Leptospira wolffii

Scientific classification
- Domain: Bacteria
- Kingdom: Pseudomonadati
- Phylum: Spirochaetota
- Class: Spirochaetia
- Order: Leptospirales
- Family: Leptospiraceae
- Genus: Leptospira
- Species: L. wolffii
- Binomial name: Leptospira wolffii Slack et al., 2008
- Synonyms: Leptospira wolffi Hussain et al., 1978;

= Leptospira wolffii =

- Genus: Leptospira
- Species: wolffii
- Authority: Slack et al., 2008
- Synonyms: Leptospira wolffi Hussain et al., 1978

Species of bacterium

Leptospira wolffii is a gram negative aerobic bacterium in the spirochaete phylum.
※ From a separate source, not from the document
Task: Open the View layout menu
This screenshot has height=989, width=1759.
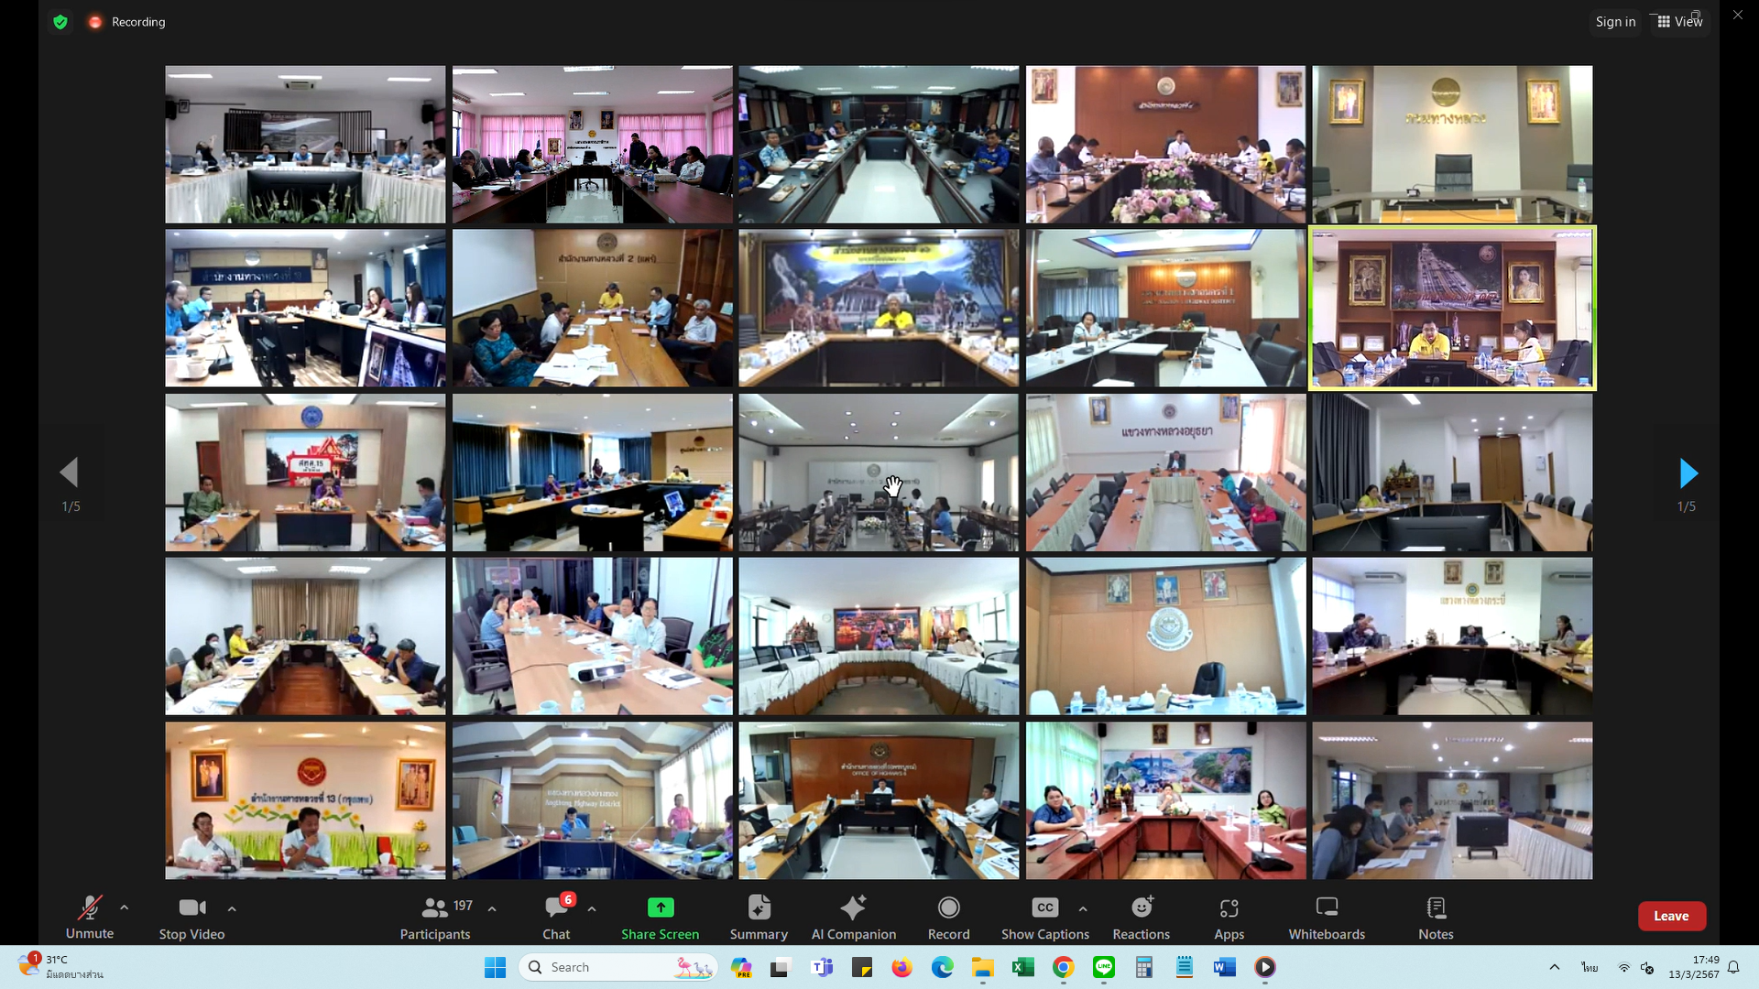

The species named after Dutch bacteriologist Jan Willem Wolff.

==Description==
As with other species in the phylum, L. wolffii has a spiral shape and uses its endoflagella for movement. Within the genus of Leptospira, L. wolffii falls within the intermediate or opportunistic pathogen clade. The microbe is 10-13 μM long and 0.2 μM wide, making difficult to see unless using dark-field microscopy, so genetic analysis is a common means of identification.

==Pathogeny==
Leptospira wolffii was first identified in Thailand from a patient's urine sample, who had contracted leptospirosis in 2008. L.wolffii is classified as an intermediate Leptospira, along with L. inadai, L. fainei, L. broomii, and L. licerasiae, meaning it can be carried by a host asymptomatically or cause the disease leptospirosis. When causing illness L. wolffii, like pathogenic Leptospira, can infect a host and spread to various organs including the kidneys where the microbe is shed in the urine. In turn, L. wolffii spreads to other hosts coming into contact with infected urine or contaminated water or soil. Cases of leptospirosis have been caused by L. wolffii have been identified in Central, Southeast, and East Asia carried by humans, dogs, sheep, and other mammals. Since Leptospira can infect a variety of hosts between species it is a problematic anthropozoonotic disease.